***** Passage to read
Psychologists and neuroscientists often plot error bars to show the variability in their obtained results. Very often, the error bar shows the standard error of the mean, or SEM. A quick rule of thumb when looking at graphs is to check whether the error bars between conditions overlap - if they do, you can conclude that the the means are NOT significantly different at p < 0.05. Note that the converse is not true, that is, non-overlapping error bars ≠ significant difference. The means have to be approximately 3SEM apart (assuming the two means have similar SEMs).
This rule, however, only applies to between-subject designs. What about within-subject (i.e. repeated measures) designs? Error bars would be too large as they take into account both between-subject and within-subject variance (variability in the paired difference between the different conditions in the same subject). In my opinion, plotting between-subject SEM for within-subject tests (e.g. paired t-tests) is meaningless, because conflating between-subject and within-subject variance makes the error bars uninterpretable.
**********
***** Records shown
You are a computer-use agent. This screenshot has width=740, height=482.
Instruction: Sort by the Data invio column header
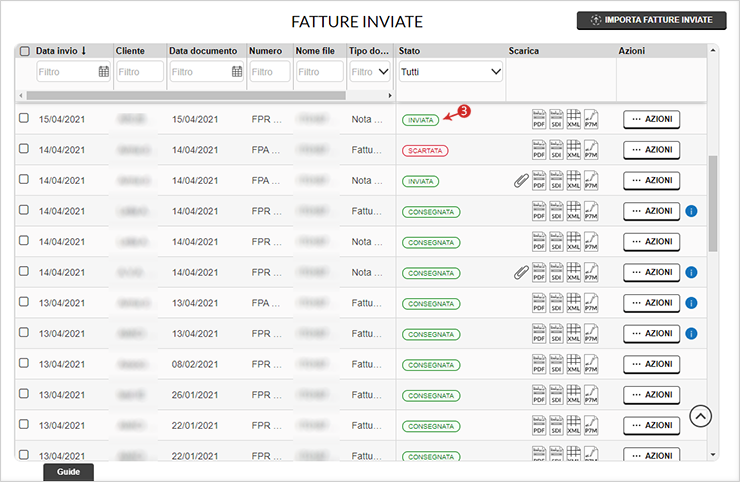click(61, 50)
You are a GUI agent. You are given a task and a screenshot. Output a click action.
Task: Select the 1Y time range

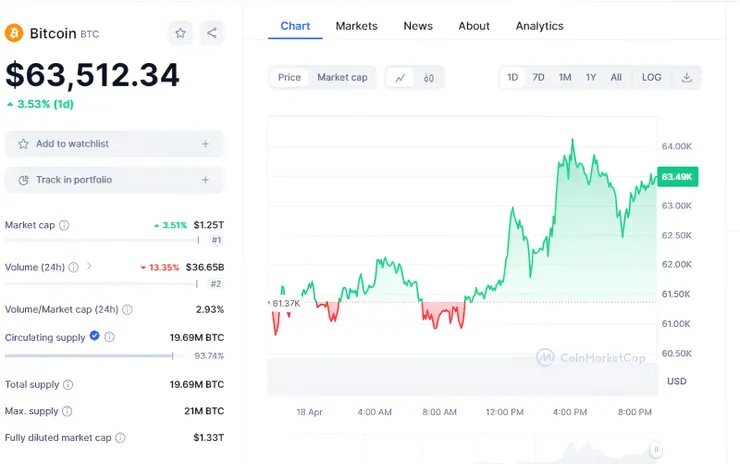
**********
Tasks to complete:
a) Answer these questions from the passage on error bars:
(i) What does the error bar very often show?
(ii) About how far apart must two means be, assuming similar SEMs?
(iii) To which kind of design does the overlap rule apply?
b) Say whether each statement agrees with the passage on error bars. Support each yes or no with the deciding words of the passage.
(i) Non-overlapping error bars show a significant difference.
(ii) Within-subject designs are also called repeated measures designs.
(iii) The author finds it meaningful to plot between-subject SEM for within-subject tests.
c) Print the part of the passage on error bars from "This rule, however, only" up to and including "error bars uninterpretable.".

Answers:
a)
(i) The standard error of the mean, or SEM.
(ii) Approximately 3SEM apart.
(iii) Only to between-subject designs.

b)
(i) No: "non-overlapping error bars ≠ significant difference"
(ii) Yes: "within-subject (i.e. repeated measures) designs"
(iii) No: "plotting between-subject SEM for within-subject tests (e.g. paired t-tests) is meaningless"

c)
This rule, however, only applies to between-subject designs. What about within-subject (i.e. repeated measures) designs? Error bars would be too large as they take into account both between-subject and within-subject variance (variability in the paired difference between the different conditions in the same subject). In my opinion, plotting between-subject SEM for within-subject tests (e.g. paired t-tests) is meaningless, because conflating between-subject and within-subject variance makes the error bars uninterpretable.